The deal, reflecting a further diminishing of long-established, independently owned publishing entities, was closed last Wednesday…Since the conglomerate binge of the ‘60s, many of the catalog rich, colorful independent publishing operations have become entities within other corporate structures. Among them are Chappell (PolyGram), Mills Music (Belwin), E.H. Morris Music and Frank Music (both MPL), and dozens of smaller companies. In further concentration of major catalogs, firms that had large corporate parents, such as United Artists Music and 20th Century-Fox Music, have recently shifted to other publishing houses.
Smaller publishers were swept up in the post-Rock and Roll boom. E.H. Morris Music and Frank Music, which were cited by Billboard, were in fact bought by MPL, Paul McCartney’s privately held music publisher. The 1960s signaled an end for those “colorful independent” publishers that by the 1980s would be lost within the corporate swamp of reshuffled global music firms. Though possible if it wasn’t yet disclosed, Billboard’s overlooking of a certain financial backer feels notable. However, that record wouldn’t stay fuzzy for long.

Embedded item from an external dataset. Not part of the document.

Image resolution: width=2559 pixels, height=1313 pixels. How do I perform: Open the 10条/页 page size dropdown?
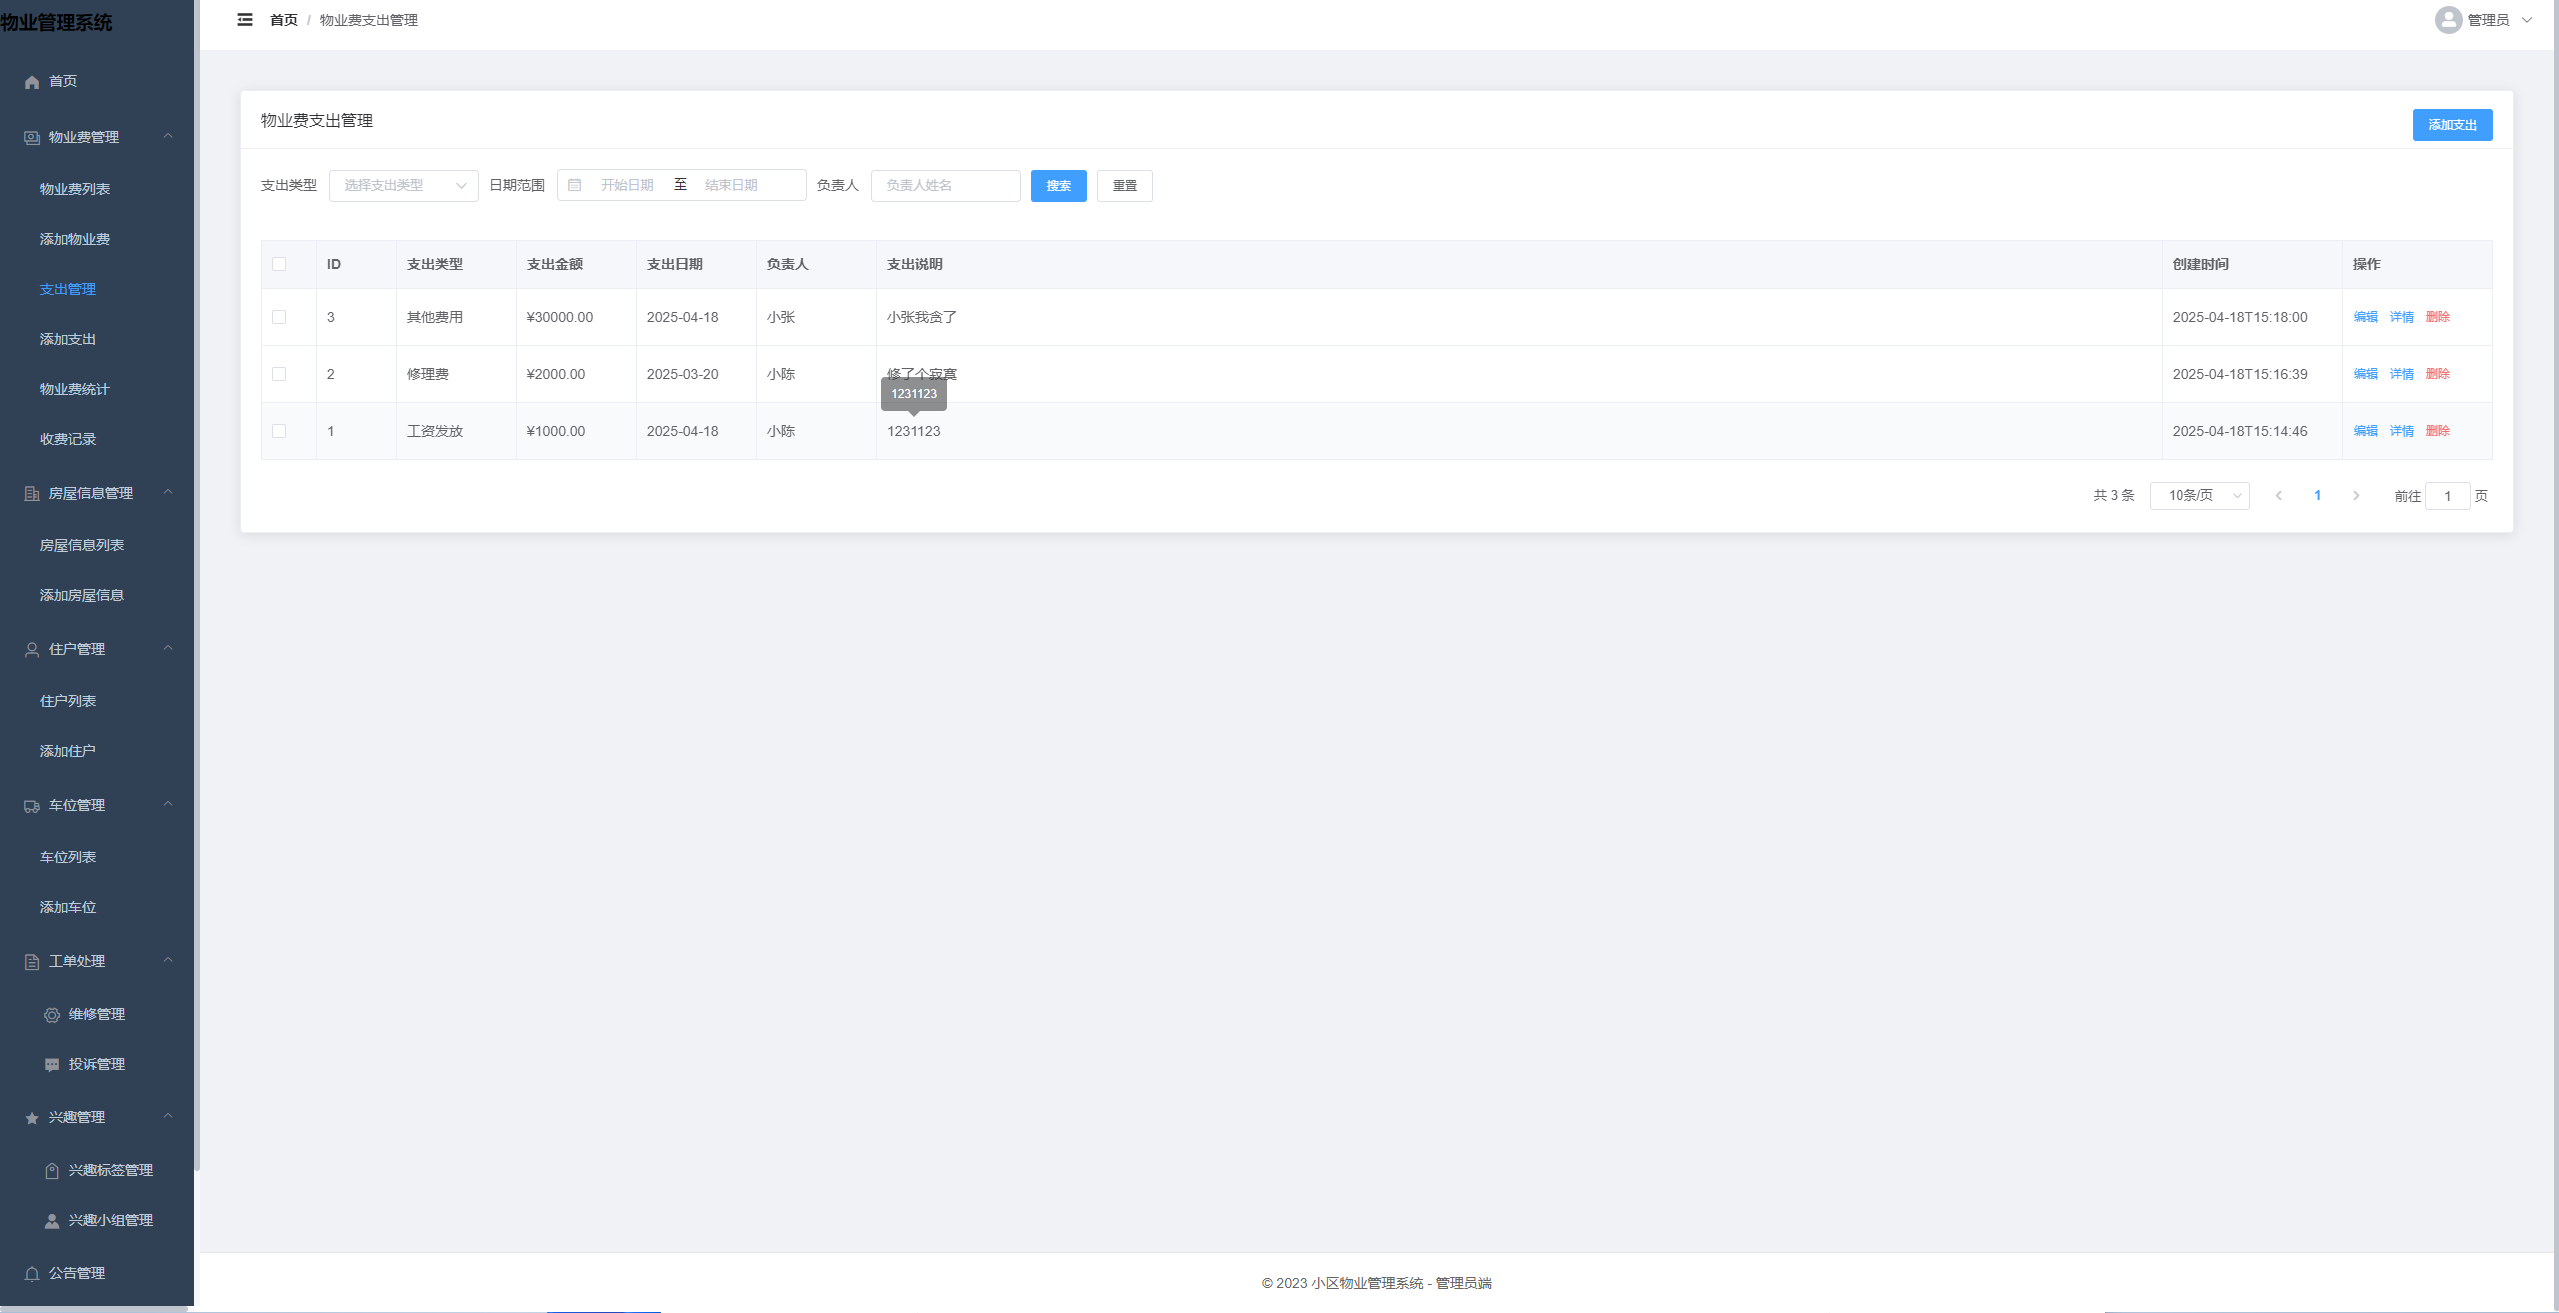[2199, 496]
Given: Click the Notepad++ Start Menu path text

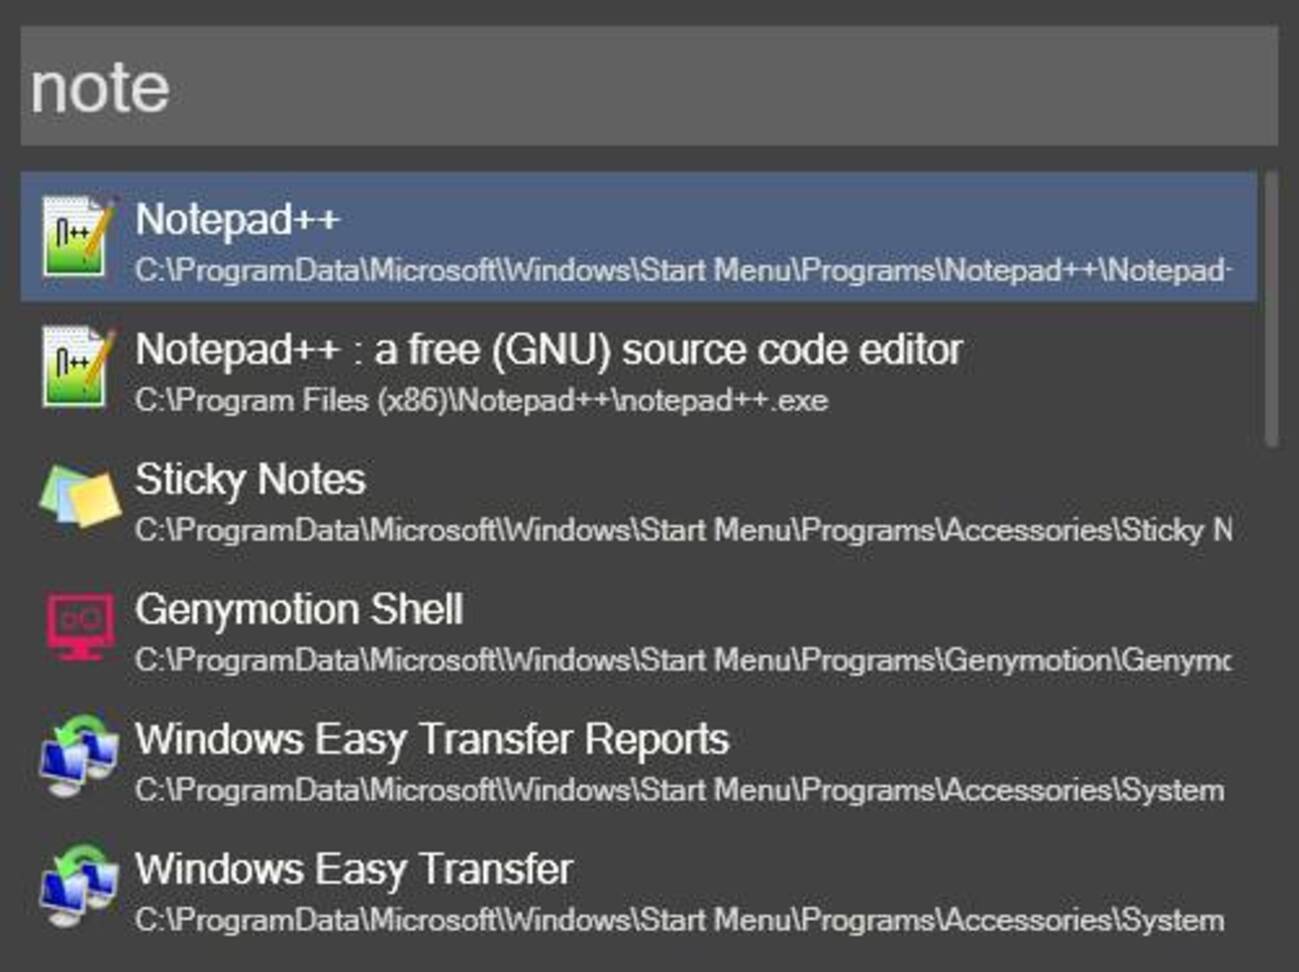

A couple of years later, the
New York Times in
a profile of Beinstock, gives a central role of Wertheim & Co, an investment firm, to the completion of the purchase of the Edward B. Marks catalog. James A. Harmon, a vice president at Wertheim
and a president at Chappell, described music publishing as “recession-resistant”. That insight and his dual hats
might explain why in 1984 Chappell was bought by Freddy Beinstock, the Hammerstein’s estate, and Wertheim & Co. after Polygram was blocked from a similar deal. Harmon’s business path found a powerful combo of making investments sound exciting (own part of your favorite song!) and economically sustainable (publishing is disconnected from the stock market’s whims).
This practice was supported by larger macroeconomic forces as the music industry was already coming out of the late 70s disco crash, while the overall economy was coming out of an early 80s recession. The
Los Angeles Times in December 1985 said it best with the headline: “
Music Copyrights Can Be Gold Mines to Current Owners.” The phrase “current owners” is striking, because as the 60s and 70s consolidation occurred in the following decades, Wertheim’s entry made it clear for other financial institutions to take another pass at music publishing. I’ve quoted Harmon from this piece before but he so elegantly captures contemporary music publishing all the way back in the mid-80s (emphasis mine):
Some people see music publishing as a dull, nickel-and-dime business because publishers collect very modest royalty sums from thousands of copyrights they own or administer all over the world…We saw a business that was consistent, with many different and stable sources of revenues, that didn’t have the volatility of the other more glamorous areas of the entertainment industry, which didn’t require heavy spending and which was only going to increase with the new changes in the delivery of music, namely music videos and compact discs.
Now, what happens over the next couple of decades is the
constant selling and flipping of the smaller music publishers. Unlike record labels, which by the mid-00s were only down to four major record companies, publishing still held opportunities to find and purchase older catalogs. In 2008, the Dutch pension fund Stichting Pensioenfonds ABP, founded Imagem Music Group that made a splash
purchasing the classical music publisher Boosey & Hawkes from HgCapital, an early private equity owner in the music catalog. Imagem quickly built up its catalog by picking up the publishers that Universal Music Group was forced to cut when it purchased BMG through
regulations by the European Commission. Thus, the market gap created by corporate consolidation was quickly snatched up by a pension fund-backed music publisher. Rather than private equity or an investment firm partnering with some established industry players, Imagem just went directly to the source of deep international wealth: national pension funds.
Imagen’s next purchase that caught major attention was in April 2009 of the
Hammerstein and Rodgers catalogs. Within the span of three decades, the estates from two of the 20th century’s most well-known songwriters transitioned from partnering with investment firms to buying up publishers to suddenly selling themselves directly to a pension fund. The financialization of music publishing reached a zenith when suddenly the only people competing to own song rights were no longer former industry suits but rather global pension funds.